Saved entries
►
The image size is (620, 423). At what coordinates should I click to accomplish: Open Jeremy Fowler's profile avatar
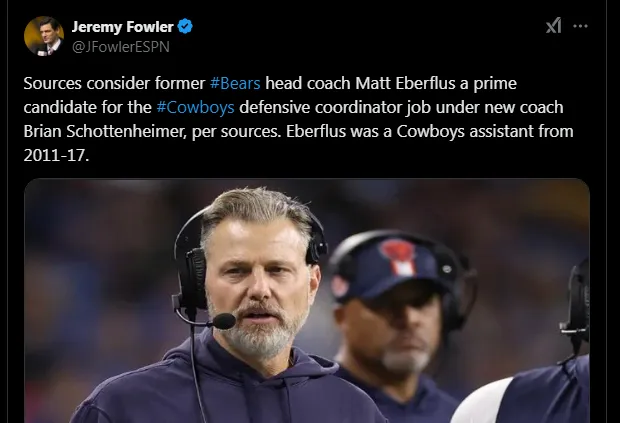[x=43, y=36]
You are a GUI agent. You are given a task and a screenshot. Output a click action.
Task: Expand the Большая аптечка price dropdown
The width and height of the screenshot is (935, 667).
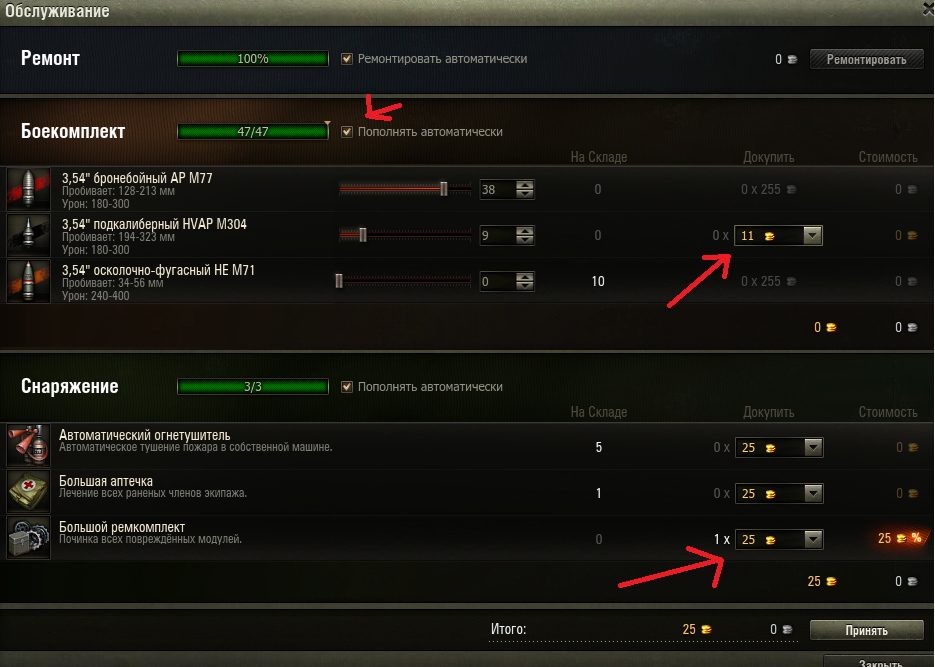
◄
**WORK INSTRUCTION:** When a line in the records above contains the word "screenshot", copy it.

**ANSWER:**
You are a GUI agent. You are given a task and a screenshot. Output a click action.
The width and height of the screenshot is (935, 667).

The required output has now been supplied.